Dataset extract >>
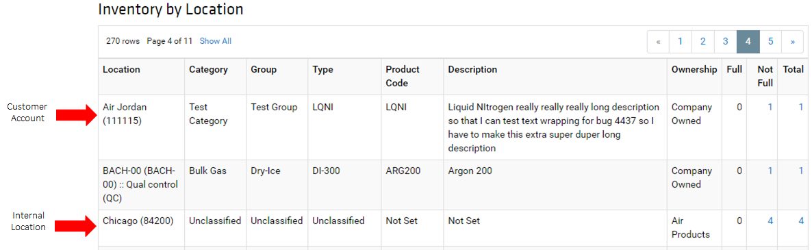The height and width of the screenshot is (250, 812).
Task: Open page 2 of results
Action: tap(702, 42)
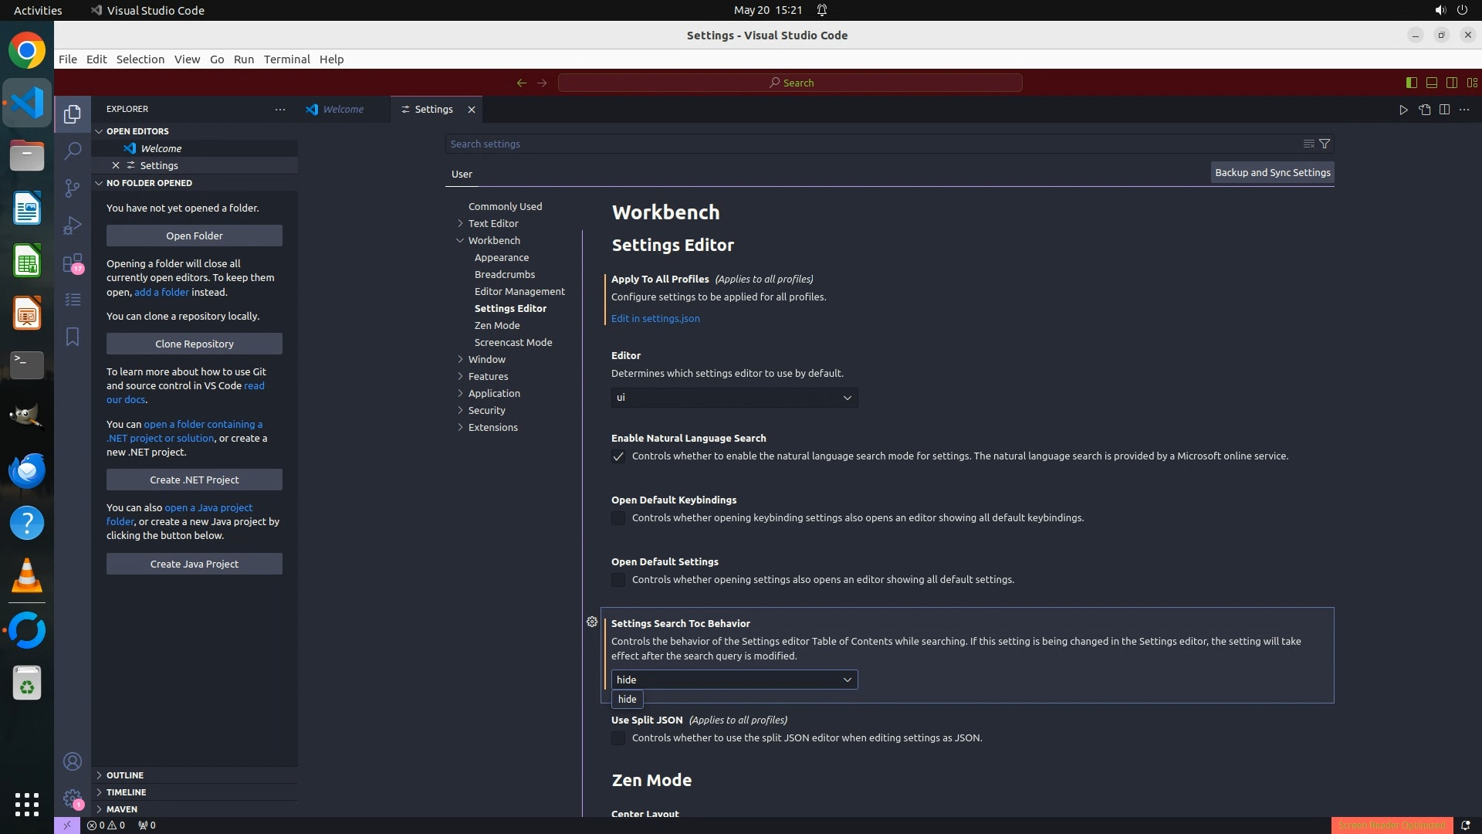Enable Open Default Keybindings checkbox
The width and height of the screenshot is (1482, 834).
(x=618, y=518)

==

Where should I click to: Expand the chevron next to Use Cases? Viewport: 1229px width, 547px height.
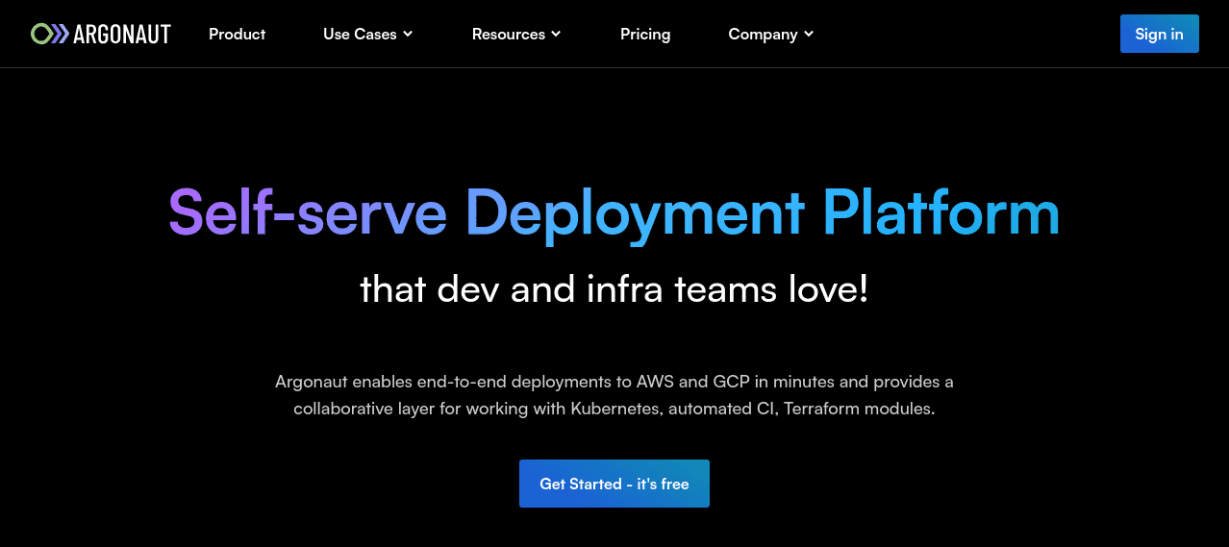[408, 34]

...

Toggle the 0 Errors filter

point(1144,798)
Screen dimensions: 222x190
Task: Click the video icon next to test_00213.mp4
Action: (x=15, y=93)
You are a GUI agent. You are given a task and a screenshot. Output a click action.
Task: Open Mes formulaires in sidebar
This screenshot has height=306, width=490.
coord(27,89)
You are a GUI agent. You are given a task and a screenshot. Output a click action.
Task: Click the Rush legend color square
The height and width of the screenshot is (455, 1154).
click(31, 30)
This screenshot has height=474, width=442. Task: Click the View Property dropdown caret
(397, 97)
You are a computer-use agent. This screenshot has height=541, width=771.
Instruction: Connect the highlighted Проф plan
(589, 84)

Your objective >> Copy out the records from the line with "The height and width of the screenshot is (250, 812)." up to and including the line with "(x=618, y=518)", leaving out the pictures.

Correct answer >>
The height and width of the screenshot is (250, 812).
Task: Open page 2 of results
Action: tap(702, 42)
Enable Open Default Keybindings checkbox
The width and height of the screenshot is (1482, 834).
(x=618, y=518)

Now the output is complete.